The nuclear size of the neoplastic lymphocytes correlated with proliferation activity. Large-cell lymphomas were more frequently represented in the high-proliferation category (first 33rd percentile, 6 small-cell and 4 large-cell lymphomas; second 33rd percentile, 4 small-cell and 6 large-cell lymphomas; third 33rd percentile, 3 small-cell and 7 large-cell lymphomas). Fibrosis occurred at a greater frequency in highly proliferative lymphoma (first 33rd percentile, evidence of fibrosis in 5 cases; second 33rd percentile, evidence of fibrosis in 6 cases; third 33rd percentile, evidence of fibrosis in 7 cases). Conversely, other morphologic parameters (starry sky pattern and neovascularization) did not vary significantly according to the proliferation percentile.

The WHO-REAL classification of ITCL is primarily based on anatomic characteristics. After immunophenotyping to separate B-cell from T-cell lymphomas, the latter are divided on the basis of anatomic location without any further evaluation of malignancy. All ITCLs are grouped in the same class, suggesting that all of these neoplasms have the same morphologic characteristics and behavior.

Nevertheless, evaluation of simple morphological parameters in this study has shown some inconsistencies within the ITCL class, even in a small series of cases. The nuclear size of the neoplastic lymphocytes ranged from 1 to 5 times the diameter of the RBCs, and the starry sky pattern was present only in 23.3% of cases. Conversely, fibrosis was evident in 60% of the cases, whereas neovascularization was observed in 63.3% of the cases. These observations suggest that these parameters could be important diagnostic features of ITCL, although these criteria are not considered in the current WHO classification scheme. 6 A similar variability in cellular morphology has also been observed in a smaller number of lymphomas involving the feline alimentary tract 4 : 6 ITCLs out of 23 alimentary lymphomas consisted of 4 small-cell lymphomas and 2 large-cell lymphomas, whereas every B-cell lymphoma was of the large-cell type.

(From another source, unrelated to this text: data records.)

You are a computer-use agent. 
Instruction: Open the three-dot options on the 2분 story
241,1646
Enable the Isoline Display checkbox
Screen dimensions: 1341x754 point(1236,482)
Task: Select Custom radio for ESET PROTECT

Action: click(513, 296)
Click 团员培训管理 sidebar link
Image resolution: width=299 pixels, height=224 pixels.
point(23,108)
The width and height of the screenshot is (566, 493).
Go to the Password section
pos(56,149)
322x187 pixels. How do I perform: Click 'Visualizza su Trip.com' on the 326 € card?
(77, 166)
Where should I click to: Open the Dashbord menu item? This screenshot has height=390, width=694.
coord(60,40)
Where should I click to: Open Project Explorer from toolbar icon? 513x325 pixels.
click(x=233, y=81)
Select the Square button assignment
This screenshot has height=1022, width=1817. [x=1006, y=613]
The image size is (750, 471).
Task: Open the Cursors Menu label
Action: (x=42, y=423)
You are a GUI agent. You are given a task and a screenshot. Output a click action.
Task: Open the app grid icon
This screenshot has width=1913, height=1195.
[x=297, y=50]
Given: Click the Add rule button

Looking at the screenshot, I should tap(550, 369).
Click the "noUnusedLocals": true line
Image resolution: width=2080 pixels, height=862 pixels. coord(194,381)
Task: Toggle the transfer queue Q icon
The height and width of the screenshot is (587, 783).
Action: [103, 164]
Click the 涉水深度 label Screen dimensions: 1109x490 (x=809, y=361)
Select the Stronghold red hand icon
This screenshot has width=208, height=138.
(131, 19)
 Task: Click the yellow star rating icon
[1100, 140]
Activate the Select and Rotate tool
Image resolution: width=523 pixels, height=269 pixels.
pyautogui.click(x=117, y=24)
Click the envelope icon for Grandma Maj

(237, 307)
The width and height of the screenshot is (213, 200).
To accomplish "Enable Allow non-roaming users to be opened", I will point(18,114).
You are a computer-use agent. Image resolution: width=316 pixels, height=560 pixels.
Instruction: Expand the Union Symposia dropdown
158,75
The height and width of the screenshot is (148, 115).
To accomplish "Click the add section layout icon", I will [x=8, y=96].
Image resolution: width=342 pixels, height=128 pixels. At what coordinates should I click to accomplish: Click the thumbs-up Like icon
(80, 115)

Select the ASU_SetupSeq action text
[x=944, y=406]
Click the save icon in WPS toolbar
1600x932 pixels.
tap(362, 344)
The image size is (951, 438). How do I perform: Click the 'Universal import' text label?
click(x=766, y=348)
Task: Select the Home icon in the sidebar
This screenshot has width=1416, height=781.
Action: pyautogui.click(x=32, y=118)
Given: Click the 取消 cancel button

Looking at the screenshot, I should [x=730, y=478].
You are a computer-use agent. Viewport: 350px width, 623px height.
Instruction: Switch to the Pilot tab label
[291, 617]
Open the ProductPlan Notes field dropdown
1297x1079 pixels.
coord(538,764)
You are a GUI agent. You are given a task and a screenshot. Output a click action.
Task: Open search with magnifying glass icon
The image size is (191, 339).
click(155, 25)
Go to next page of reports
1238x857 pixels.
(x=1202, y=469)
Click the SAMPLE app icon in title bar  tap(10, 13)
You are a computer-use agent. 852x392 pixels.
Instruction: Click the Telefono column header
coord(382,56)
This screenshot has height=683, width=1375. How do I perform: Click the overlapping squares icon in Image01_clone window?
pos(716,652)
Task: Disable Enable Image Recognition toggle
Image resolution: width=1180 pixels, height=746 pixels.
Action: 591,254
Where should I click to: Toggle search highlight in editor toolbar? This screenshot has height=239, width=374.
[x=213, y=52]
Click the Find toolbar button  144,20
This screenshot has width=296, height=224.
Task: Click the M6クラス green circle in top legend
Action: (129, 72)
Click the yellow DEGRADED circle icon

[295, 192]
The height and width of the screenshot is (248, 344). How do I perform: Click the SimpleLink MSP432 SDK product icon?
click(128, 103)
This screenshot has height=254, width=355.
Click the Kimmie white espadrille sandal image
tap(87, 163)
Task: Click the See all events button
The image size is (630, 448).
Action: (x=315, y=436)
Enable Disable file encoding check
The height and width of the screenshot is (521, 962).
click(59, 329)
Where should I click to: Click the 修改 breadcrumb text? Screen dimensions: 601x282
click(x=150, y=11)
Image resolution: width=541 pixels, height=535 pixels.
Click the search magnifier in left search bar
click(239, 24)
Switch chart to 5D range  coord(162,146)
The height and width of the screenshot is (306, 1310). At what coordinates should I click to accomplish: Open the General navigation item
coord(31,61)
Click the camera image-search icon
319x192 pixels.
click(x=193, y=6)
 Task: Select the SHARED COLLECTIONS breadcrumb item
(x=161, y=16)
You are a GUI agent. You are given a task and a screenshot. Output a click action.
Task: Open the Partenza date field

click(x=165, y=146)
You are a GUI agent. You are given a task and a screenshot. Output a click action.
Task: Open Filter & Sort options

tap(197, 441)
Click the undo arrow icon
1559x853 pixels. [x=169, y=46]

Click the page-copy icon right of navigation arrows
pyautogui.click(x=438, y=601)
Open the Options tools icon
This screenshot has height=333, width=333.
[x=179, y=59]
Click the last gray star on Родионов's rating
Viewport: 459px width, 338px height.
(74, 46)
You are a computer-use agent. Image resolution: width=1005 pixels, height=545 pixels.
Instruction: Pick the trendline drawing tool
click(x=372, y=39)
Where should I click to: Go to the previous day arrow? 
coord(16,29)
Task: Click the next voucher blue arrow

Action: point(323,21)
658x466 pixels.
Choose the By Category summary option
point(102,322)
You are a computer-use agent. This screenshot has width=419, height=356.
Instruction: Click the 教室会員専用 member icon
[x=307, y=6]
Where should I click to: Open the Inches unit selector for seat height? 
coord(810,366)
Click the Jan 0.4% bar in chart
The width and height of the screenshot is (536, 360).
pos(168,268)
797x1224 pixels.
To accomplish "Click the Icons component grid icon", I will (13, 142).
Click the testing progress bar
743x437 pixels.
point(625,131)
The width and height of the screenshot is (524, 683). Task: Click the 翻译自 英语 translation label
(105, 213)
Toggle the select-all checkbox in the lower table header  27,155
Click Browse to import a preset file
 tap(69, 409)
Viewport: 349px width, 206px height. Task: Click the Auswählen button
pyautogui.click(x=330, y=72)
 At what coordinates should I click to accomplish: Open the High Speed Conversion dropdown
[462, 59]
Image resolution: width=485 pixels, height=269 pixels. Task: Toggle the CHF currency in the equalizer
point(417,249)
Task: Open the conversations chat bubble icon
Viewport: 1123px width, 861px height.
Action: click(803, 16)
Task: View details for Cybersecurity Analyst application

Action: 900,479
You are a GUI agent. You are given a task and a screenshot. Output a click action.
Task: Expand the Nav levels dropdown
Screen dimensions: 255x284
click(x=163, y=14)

The proliferation index (MIB1 index) revealed wide variability among intestinal lymphomas, even if they belonged to the same class. On the basis of the percentage of cycling cells, 3 subclasses were identified in this study that could putatively reflect a different biologic behavior. If cases were stratified according to the MIB1 index, the first 33rd percentile group had a low proliferation index (<10%), the second 33rd percentile had an intermediate proliferation index (10–20%), and the third 33rd percentile had a very high proliferation index (22–70%). Among the various morphologic parameters considered, only nuclear size, and to a lesser degree fibrosis, seemed to correspond with proliferative activity.

A strong variability in morphologic characteristics and proliferative activity of ITCL was observed in this study. This lack of homogeneity contrasts with the idea that a single classification of neoplastic lymphocytes should have a similar appearance and biological behavior. To confirm or refute the premise that feline ITCL varies in its biological behavior, further studies are needed that evaluate a large series of neoplasms and assesses the clinical course of disease.